Jeudi 8 avril 2010
à Kouandé
8h57. Je creuse depuis quelques minutes seulement. La terre semble moins dure que la dernière fois. Nous ne sommes peut être plus dans la même couche de sol. Peut-être qu’on se rapproche du fond, de la nappe, de l’eau. Je suis un peu excité. Je plante la pelle, le bruit n’est pas habituel, il est métallique. Je me retourne et creuse de l’autre côté pour remplir le seau de Manu. Il remonte avec son deuxième seau. J’espère qu’il n’a pas entendu. Ne me demandez pas pourquoi, mais je veux garder pour moi la primeur de cette découverte. Je veux sortir du trou en leur montrant la pierre précieuse que je viens de trouver. Je me dépêche de creuser en attendant qu’Eva arrive.
Ce n’est pas une pierre précieuse. C’est une boîte en métal. Je m’agenouille pour l’observer. Elle a la taille d’une boîte à gâteaux. D’un revers de main j’enlève la terre qui colle au couvercle. Elle semble ancienne mais n’est pas rouillée ; sur une grosse étiquette vieillie on peut lire en majuscule « ALEXANDRE ». Je me dépêche de jeter une gosse pelletée de terre dessus ; pour la cacher, la dissimuler. Elle m’est destinée j’en suis sûr. Je lève la tête, Eva est au dessus du trou, elle descend avec son seau. Elle ne fait aucune remarque, je ne crois pas qu’elle ait vu la boîte.
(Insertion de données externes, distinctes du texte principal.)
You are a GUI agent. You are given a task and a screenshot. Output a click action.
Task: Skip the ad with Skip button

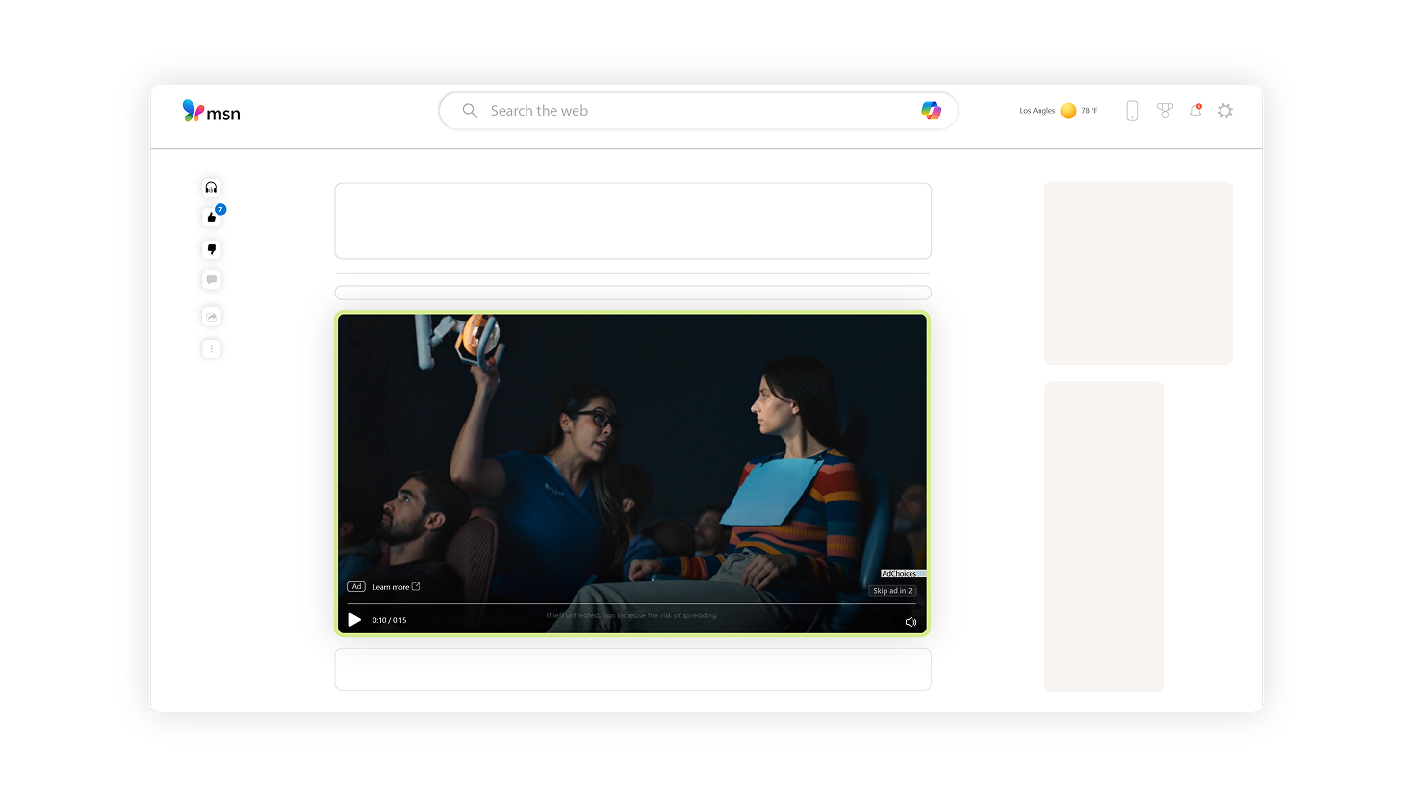click(892, 590)
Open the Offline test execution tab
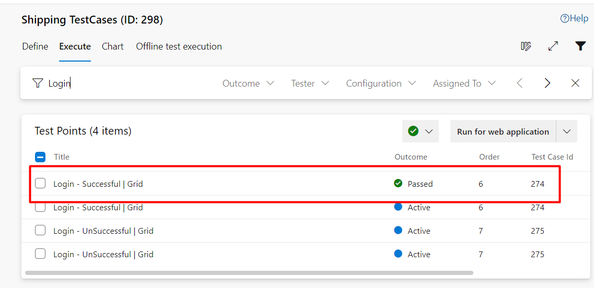Image resolution: width=594 pixels, height=288 pixels. [x=179, y=46]
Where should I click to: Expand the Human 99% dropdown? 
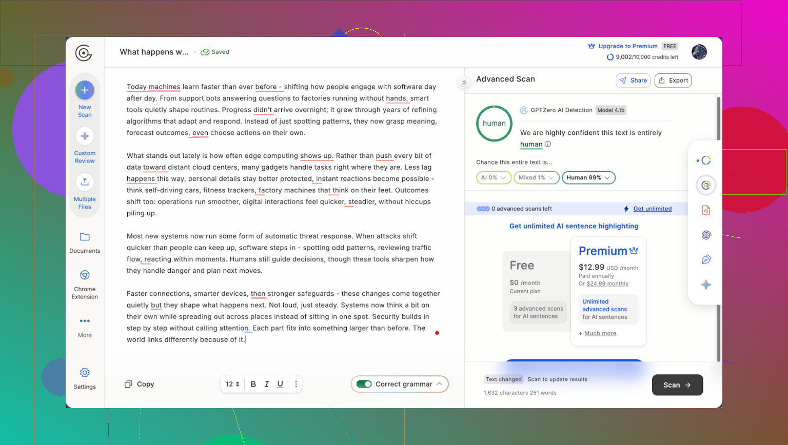pyautogui.click(x=588, y=177)
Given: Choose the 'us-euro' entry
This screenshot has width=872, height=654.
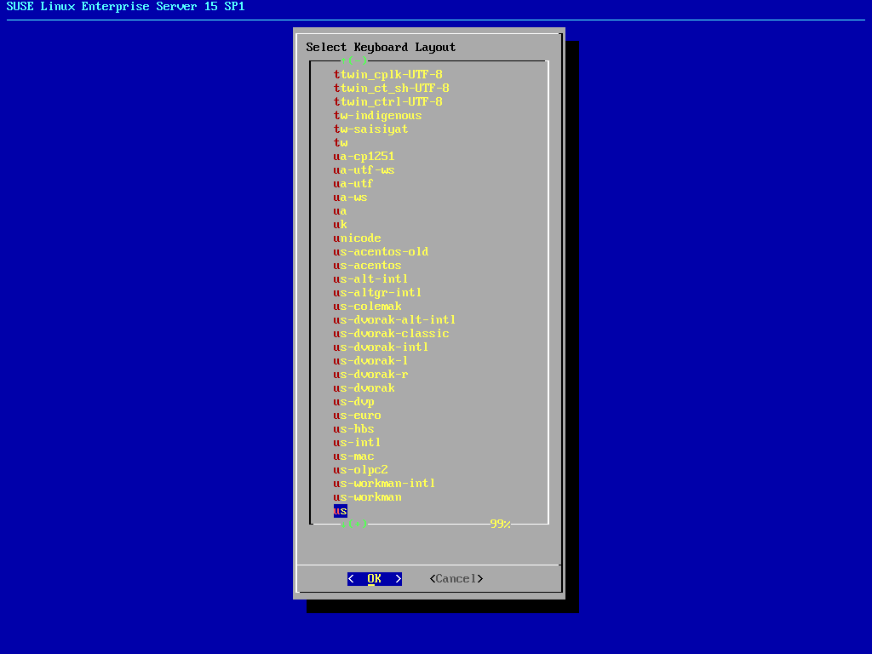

Je mets la boîte dans un seau, je la recouvre de terre, mais je ne rempli pas le seau, comme ça quand ils descendent ils ne prennent pas celui-là. La terre redevient plus dure. Nous n’avons pas changé de couche géologique, cette boîte n’est pas enterrée ici depuis des siècles. Il y a tout simplement quelqu’un ici qui souhaitait me transmettre quelque chose. Et qui est venu l’enterrer ici en sachant que je le trouverai. C’est quelqu’un de proche de nous qui savait que ce serait à mon tour de creuser aujourd’hui. C’est quelqu’un qui n’est pas loin puisqu’il l’a déposé dans la nuit, et que d’ici on n’arrive et on ne part pas si facilement.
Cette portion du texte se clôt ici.